Stefano Toscani in nemmeno una decina d’anni ha affrontato situazioni estreme: il terremoto, due alluvioni – Secchia e Panaro -, il concerto a Modena di Vasco Rossi e il Covid. Di ciascuna ha un ricordo netto, ma niente è assimilabile alla pandemia, “una dimensione che non conoscevamo, non ce n’era nemmeno memoria. E le difficoltà di un Paese che non aveva fatto piani di riconversione industriale (produzione di mascherine, tute) hanno peggiorato tutto. Senza Piano pandemico abbiamo fatto davvero tutto quanto era in nostro potere”. 
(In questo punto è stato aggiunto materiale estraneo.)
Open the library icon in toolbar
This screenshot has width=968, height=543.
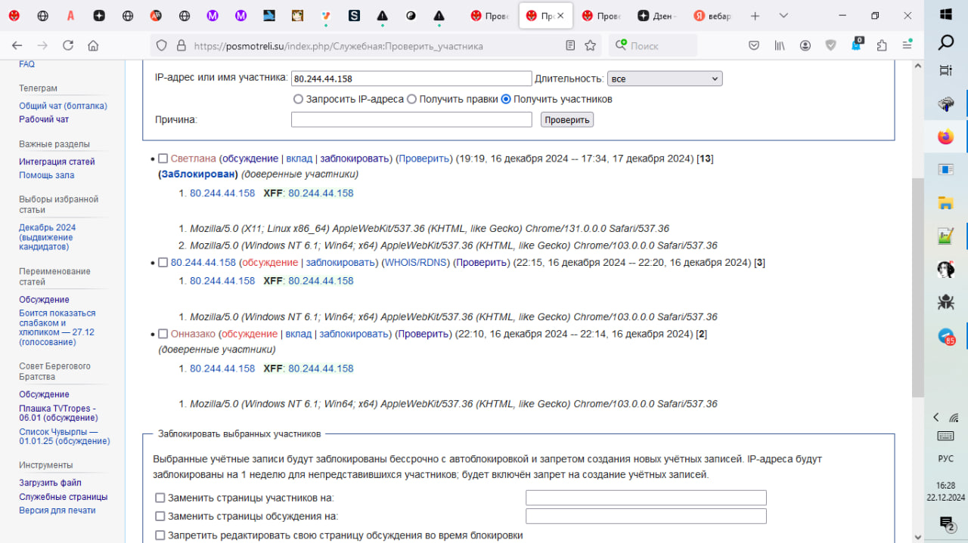point(780,45)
Non esita a osservare che “la circolazione del virus è ancora molto elevata, ma non serve un lockdown generalizzato, deve essere ragionato e settoriale. Si può fare, facendo molta attenzione ai dati, noi dobbiamo contenere. Perché, prima di essere tranquilli, passerà del tempo. Abbiamo un numero elevatissimo di morti, 95 mila, diciamo 3 milioni circa di persone immunizzate naturalmente, meno di 2 milioni di persone vaccinate quando, per raggiungere l’immunità di gregge, ne servono dai 40 ai 50 milioni”.
E si torna ai numeri, numeri davanti ai quali siamo troppo lontani. E allora meglio pensare che, oggi, ci sono strumenti inesistenti un anno fa, che l’organizzazione è migliorata, come le cure. L’auspicio è che ci siano sempre meno numeri capaci di destare timori, che si riduca al minimo un certo terrorismo mediatico che ha fatto gravi danni, ancora di più di chi banalizzava soluzioni palesemente inesistenti. Non dimentichiamoci che il “mercato della salute” esiste, ma è più forte la certezza della serietà e capacità della stragrande parte degli operatori. Sagge, e speriamo profetiche, le parole di Chiara Pesci. “Dobbiamo riprendere in mano l’alleanza tra medico e paziente. 
E’ necessario”. Competenze ed emozioni, esperienze e aspettative, la cura nasce, sempre, da qui.